Friday 7 January 2011

WOMEN'S BUSINESS

I was in Hemingways for coffee earlier and I read an article in today’s Independent about business start-ups (or rather entrepreneurs starting businesses) during the recession.  You do have to admire people who do this, even out of a recession.  The dedication and conviction needed to drive a business idea through to success is extraordinary.  Anyone who manages it at any point on the economic cycle deserves my praise.
Having the idea is easy.  I have several schemes on the drawing board, from recycling Christmas wrapping paper and decorations into garden gnomes to mini-anaerobic digesters for supermarkets, powered by washroom waste and out of date food.  But what I lack is the dedication needed to turn these brilliant schemes into fortune-making businesses.

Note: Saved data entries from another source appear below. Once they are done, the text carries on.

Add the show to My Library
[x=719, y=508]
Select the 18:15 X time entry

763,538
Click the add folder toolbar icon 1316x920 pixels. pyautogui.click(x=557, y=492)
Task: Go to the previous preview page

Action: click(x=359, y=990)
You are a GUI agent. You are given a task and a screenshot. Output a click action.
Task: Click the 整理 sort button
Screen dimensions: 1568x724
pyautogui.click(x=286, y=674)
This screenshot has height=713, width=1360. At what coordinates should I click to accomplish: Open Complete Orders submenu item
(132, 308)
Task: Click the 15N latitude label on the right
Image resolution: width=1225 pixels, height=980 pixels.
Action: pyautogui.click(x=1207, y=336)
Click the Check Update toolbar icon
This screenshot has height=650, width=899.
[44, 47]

Even the start-up money seems, recession or no, not too hard to come by.  There are a range of private and government funding organisations (the Dragons Den being the least likely to give you a penny).  And credit for new businesses is still there, even if not loans.
But the work!  One lady described getting up at 5 every morning to boil up stuff on her cooker and pour it into bottles to supply outlets.  ‘When I got my first order for 20,000 bottles, I knew the business was taking off’.  20,000 bottles!  Bloody hell, I thought, how big is her saucepan?
But scale is always the key, isn’t it.  I remember watching a young lady in Osaka setting up a beret outlet.  Berets were incredibly fashionable at one time in Japan.  I was interested because many of the berets were made in England (particularly fashionable then).  But, I confess, I remember thinking, how many berets is she going to have to sell to pay her rent?  Well, you do the maths.  It was a lovely boutique, but I’m sorry to say it didn’t last very long and the failure must have been a great disappointment for its owner.  But an order for 20,000 berets – that would be a different matter altogether.
By coincidence (I wonder if it was), there was an article in the Mail on Sunday about ladies who set up their own businesses during the recession.  Whilst these were also by dint of hard work and dedication and were also successful, I was struck by the types of business they had started up.  Was this the reporter’s or the editor’s choice or do women mostly start up businesses aimed at women?
I accept that women tend to know women better than men, so perhaps it’s best if they, rather than men, open shops for tending eye-brows (calliblepharicure?) or selling yoghurt health drinks, but I can’t help but feel that these businesses are less ‘gaps in the market’ than new ways to prick the vanities or insecurities of women and milk them of their cash.  I don’t know.  I am still amazed at how much ladies pay for things they could do perfectly well for themselves (not to mention the several times more they pay than men do for the same thing) (well, I don’t pay to have my eyebrows pruned) (it’s fairly obvious actually if you look) (even from a distance).  And perhaps women have a lot of disposable income, since they only eat a stick of celery for lunch and an apple for dinner.  So perhaps these really are successful recession start-ups.  But I thought the ladies (in amongst the men) found by the Independent, who had businesses like design consultancies and psychotherapists, were rather more business-like.  They were certainly more hard-nosed.  ‘I had good advice from the bank,’ said one.  ‘I thought I should wait until after Christmas to down-size (not ’throw the people who work for me out of their jobs’ note), but they advised me to take action before end of year bills had accumulated (or ‘so that my employees didn’t spend all their unemployment benefits on having a nice time at Christmas’)'.  Maybe I’m just too soft to run a business.